If you’re wondering whether you really need a weight-distribution hitch to tow your pop up camper, there are a few questions you might want to ask yourself:

  • How much does your camper weigh?
  • How much does your tow vehicle weigh?
  • What hitch class do you have?
  • Does your hitch support weight distribution?

If your pop up camper weighs 50 percent or more of the GVWR of your tow vehicle, then you will be safer with a weight-distributing hitch. This isn’t likely to come up with especially lightweight pop up campers, but it can become an issue if you’re towing a hybrid or hard sided pop up camper with a lighter tow vehicle. In that case, even a relatively lightweight load-leveling hitch, like Camco’s 800 lb. capacity weight-distributing hitch kit will typically do the job.

Of course, the hitch itself is also important to consider. If your trailer weight is right up at the upper limit of your hitch class rating, then you should consider using a weight-distribution hitch. However, some hitches can’t be used with weight distributing systems at all. If your hitch doesn’t have a weight-distributing capacity listed on it, then you may need a new hitch.

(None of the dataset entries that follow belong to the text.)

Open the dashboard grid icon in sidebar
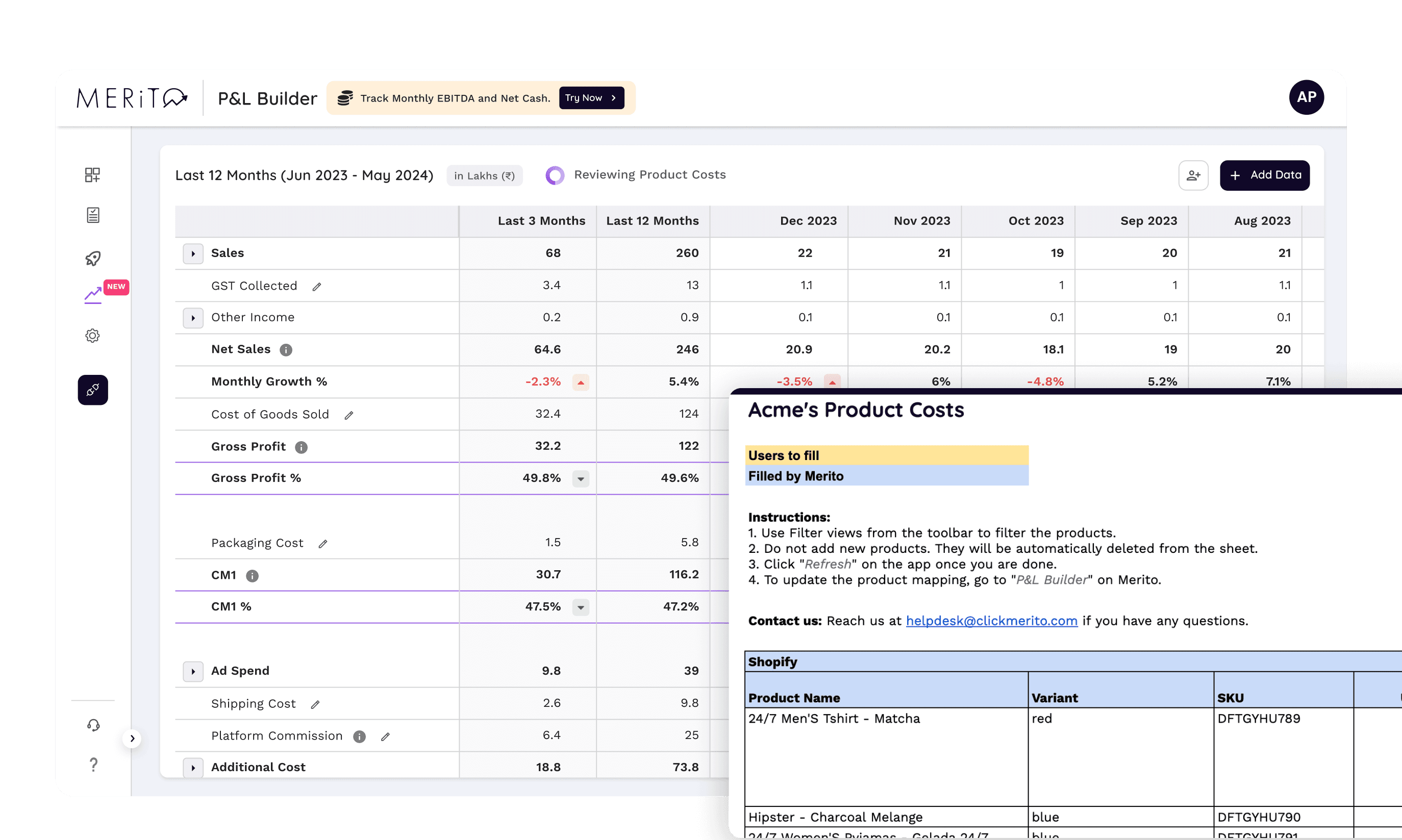point(92,175)
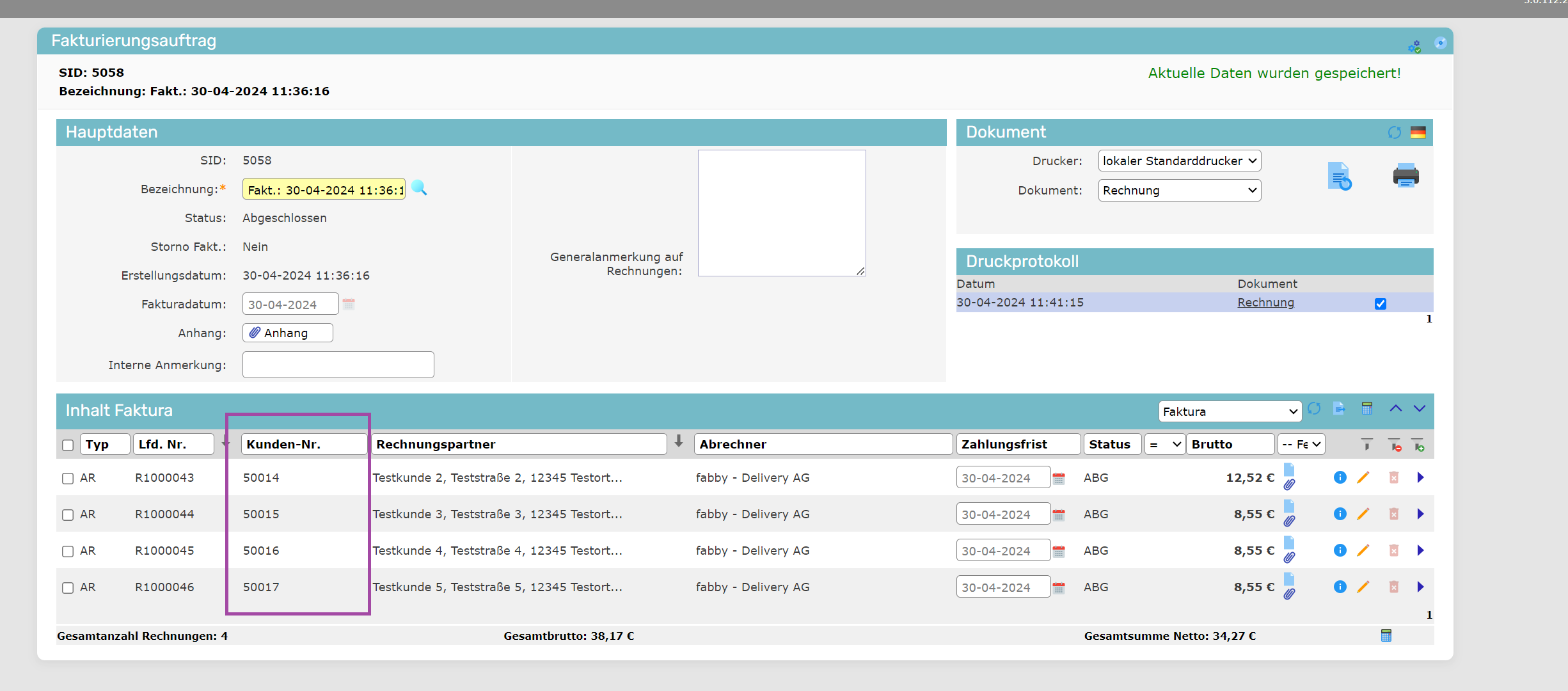Open the Rechnung link in Druckprotokoll
The image size is (1568, 691).
coord(1265,303)
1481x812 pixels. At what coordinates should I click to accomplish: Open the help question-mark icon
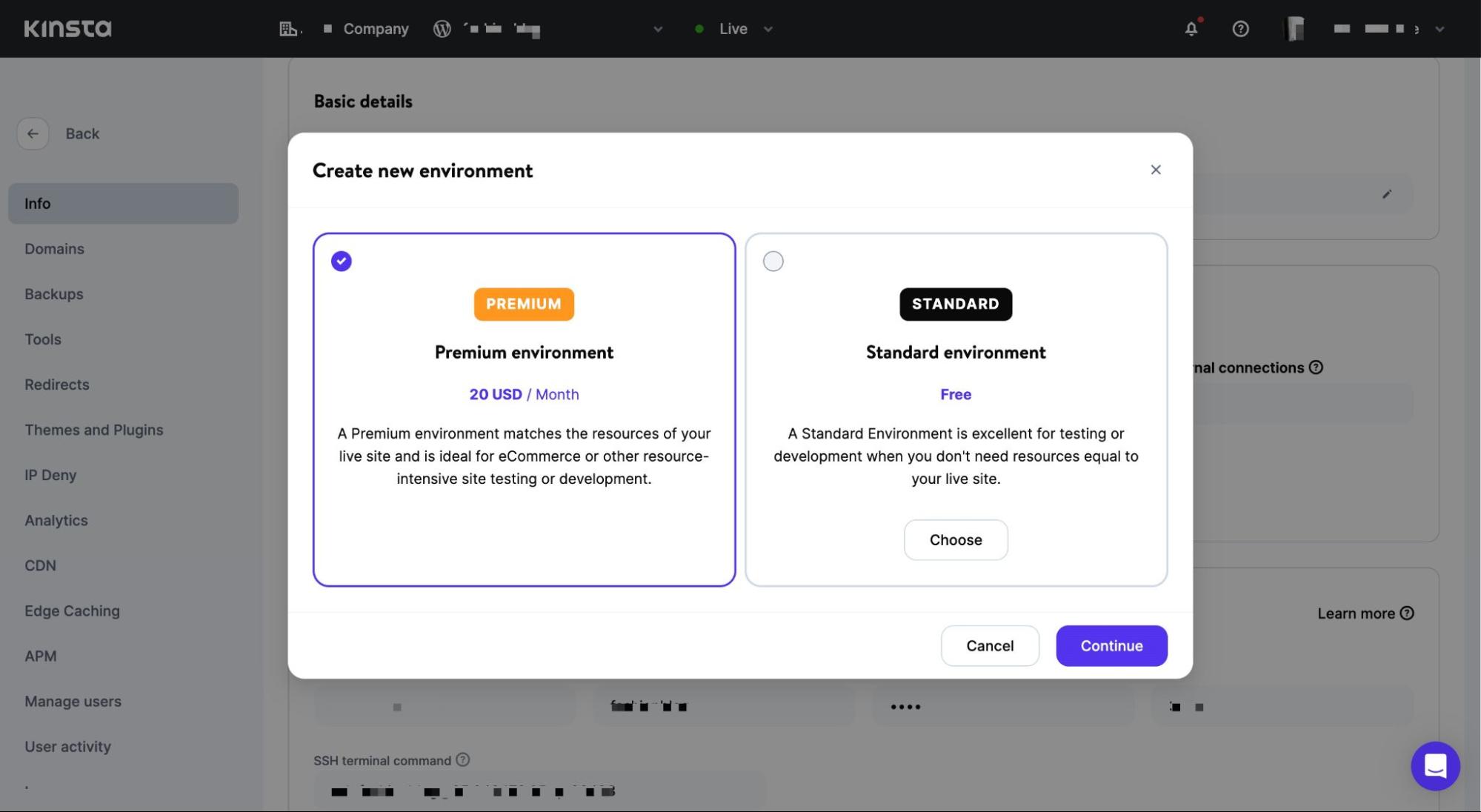point(1240,29)
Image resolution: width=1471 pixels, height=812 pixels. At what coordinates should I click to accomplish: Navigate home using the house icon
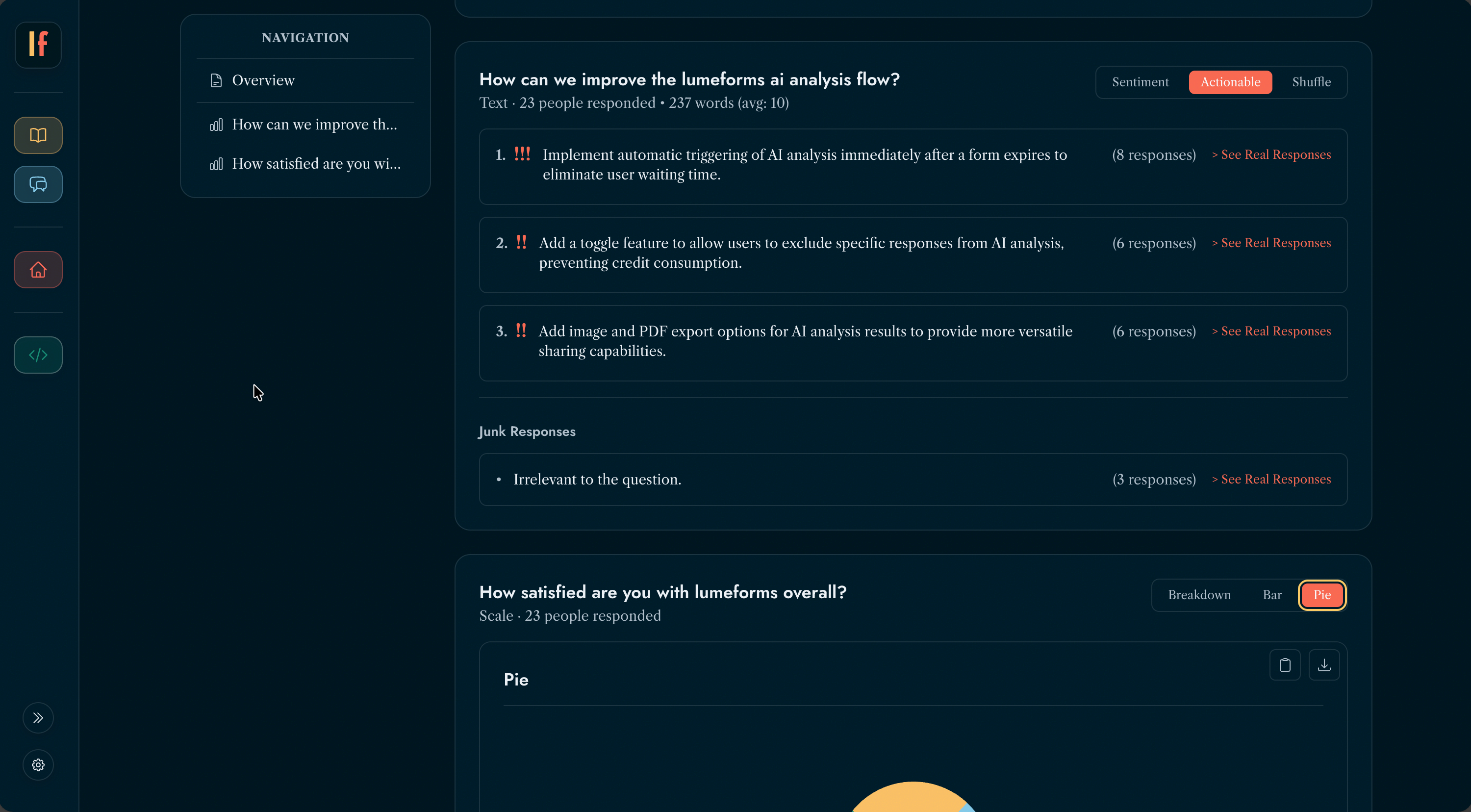tap(38, 269)
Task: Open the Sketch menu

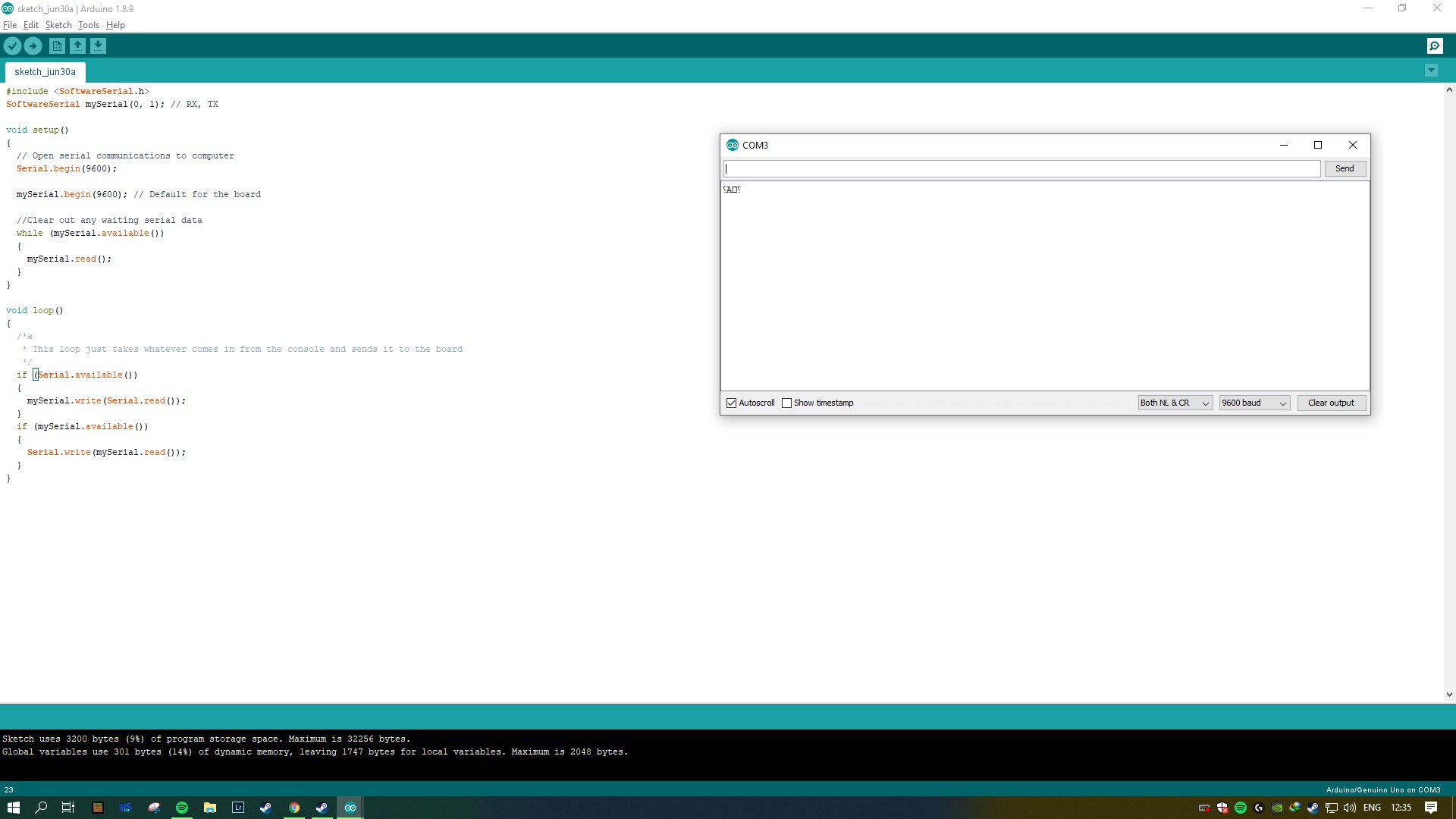Action: click(58, 25)
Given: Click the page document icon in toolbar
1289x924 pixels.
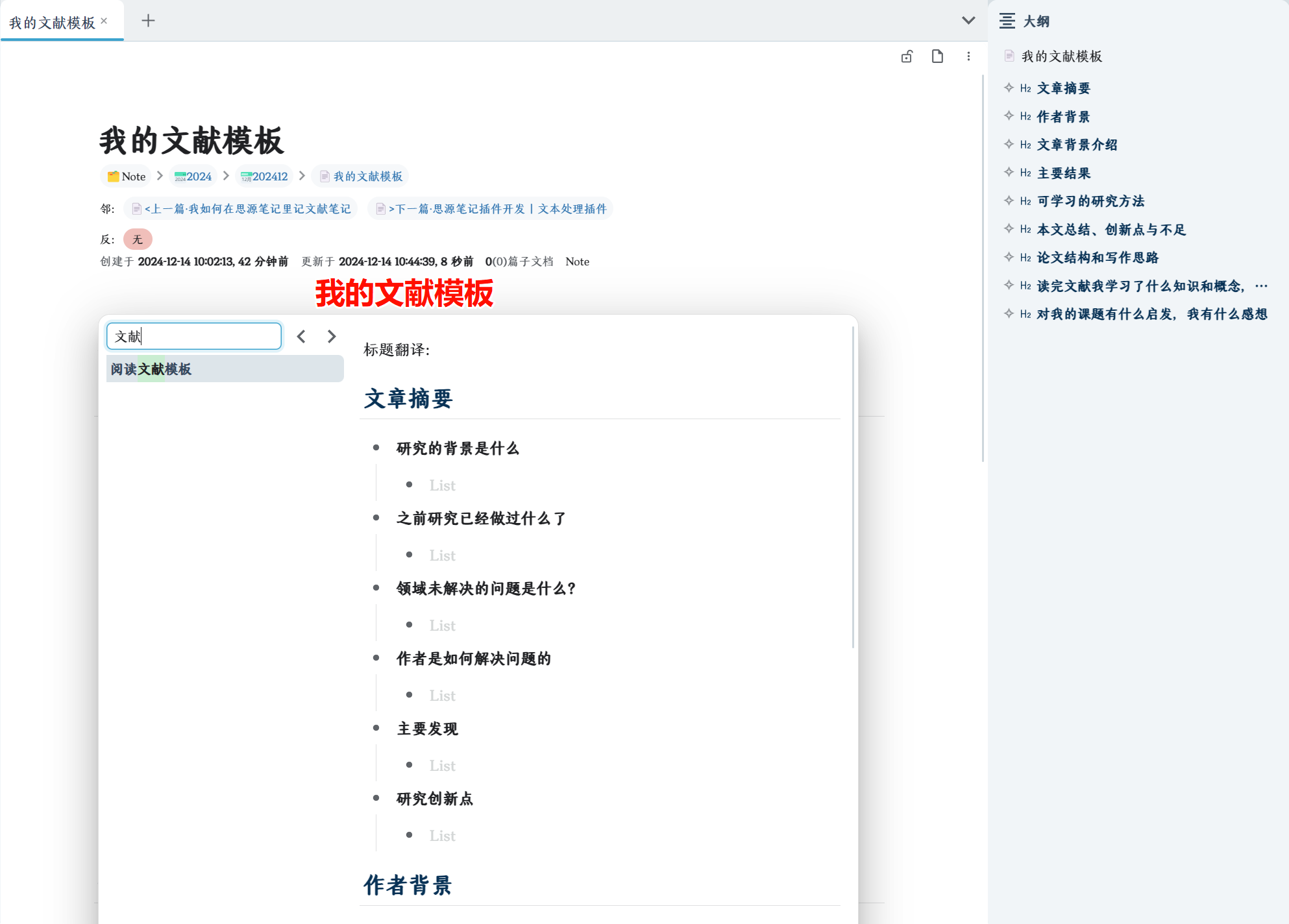Looking at the screenshot, I should (x=937, y=56).
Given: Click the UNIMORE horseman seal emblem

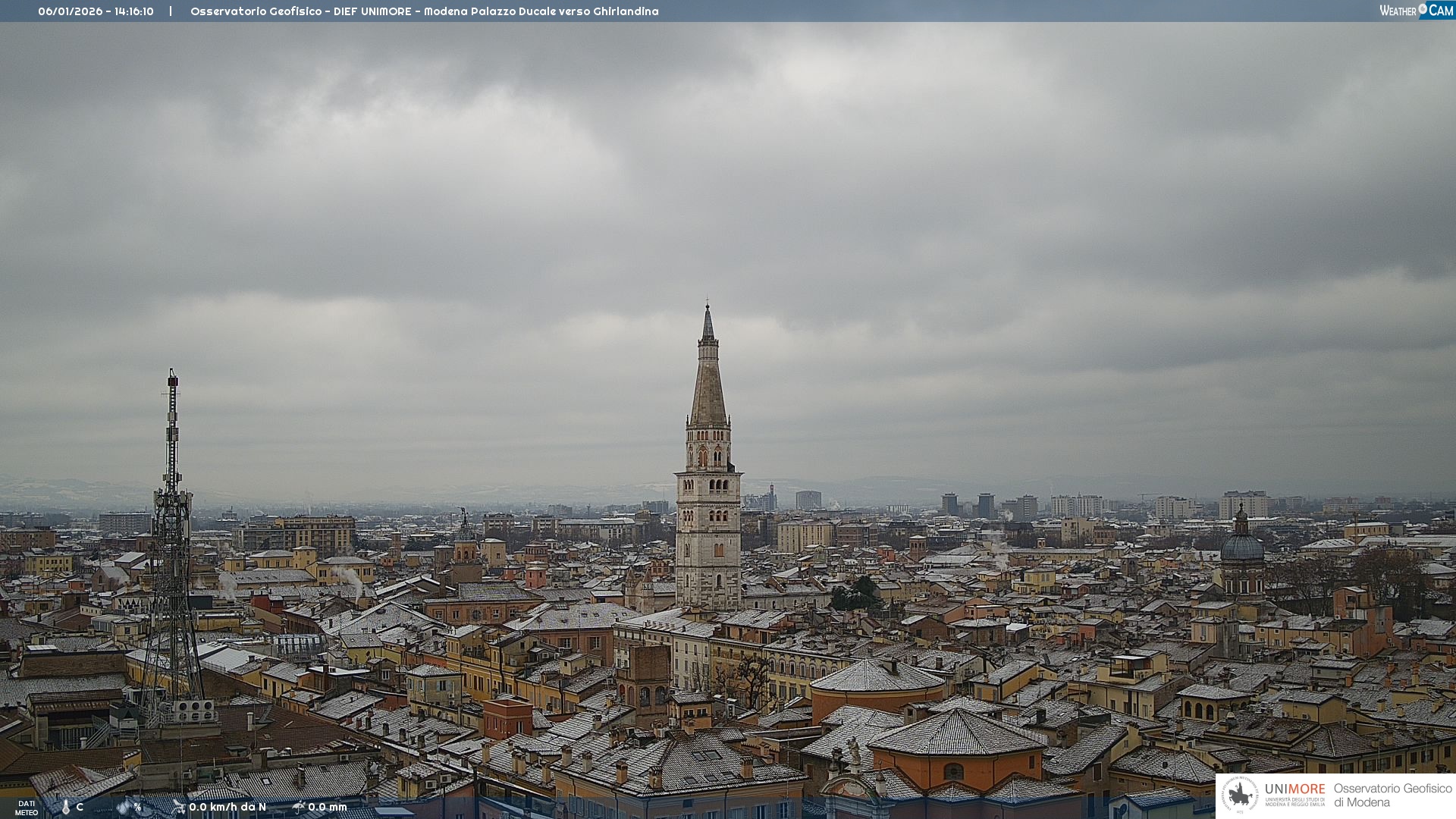Looking at the screenshot, I should [1241, 795].

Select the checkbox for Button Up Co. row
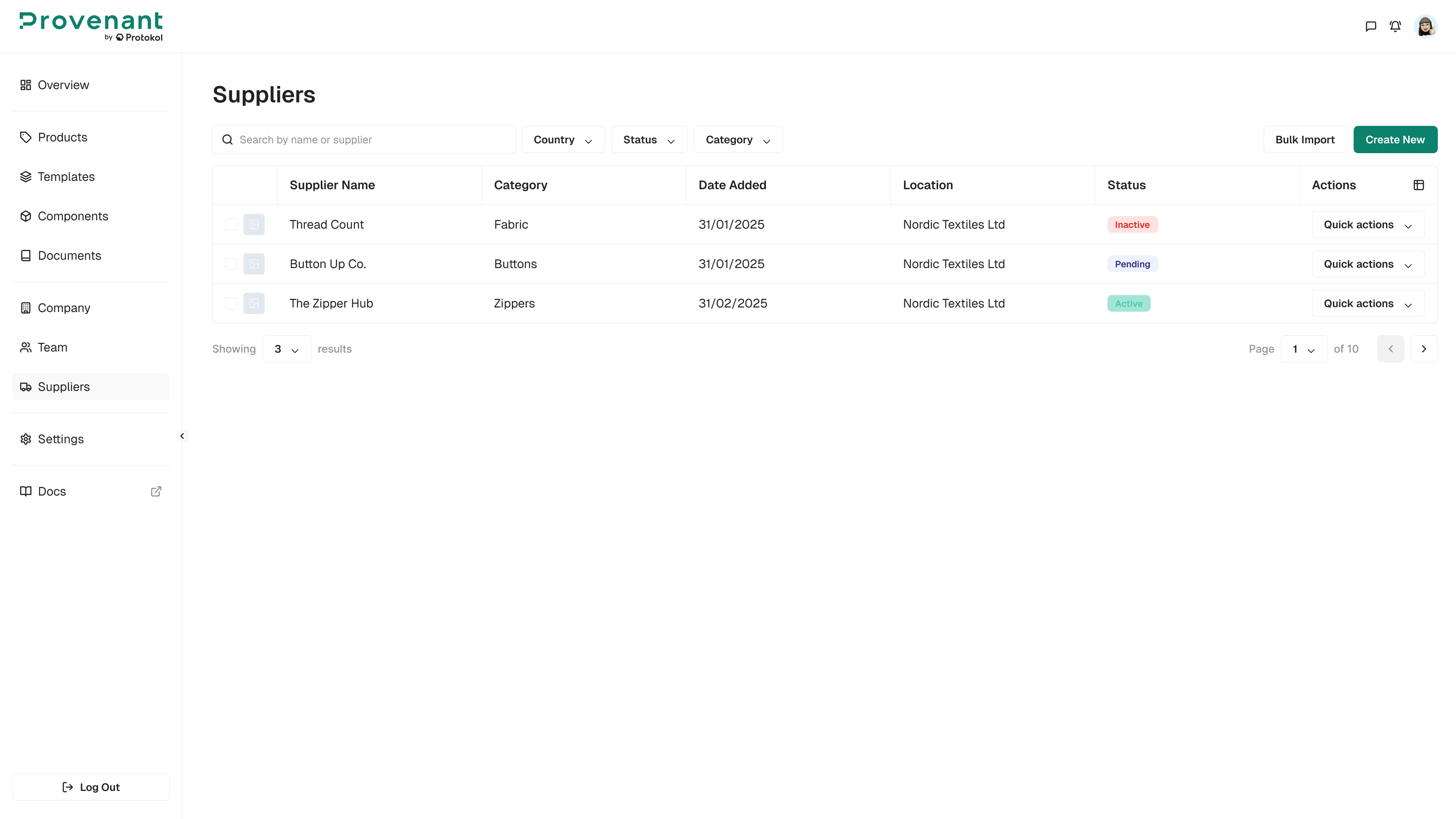click(231, 264)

There are also a few easy ways to tell if you need a weight-distribution hitch just by looking at your camper and driving your tow vehicle. If you feel like you have trouble stopping or steering,  or you can feel the trailer fishtailing behind you, then you need to look into a load-leveling hitch. Stopping problems may require trailer brakes, but sway and steering control issues can typically be cleared up with the right load-leveling system.

Of course, you can also tell that you need a weight-distribution hitch if you look at your trailer and tow vehicle and see any sag. This can manifest visibly as a “sagging” bumper, a hitch that is visibly closer to the ground than the rest of the trailer and tow vehicle system, or even headlights that point upward.

Fixing Trailer/Bumper Sag with a Weight Distribution Hitch

This video is a good illustration of the sort of sag you can get if your trailer is too heavy or the tongue weight is too high. If your pop up camper and tow vehicle look anything like this, then a weight distribution hitch may fix the problem. Of course, it’s equally important to make absolutely certain that your tow vehicle is capable if towing your trailer in the first place.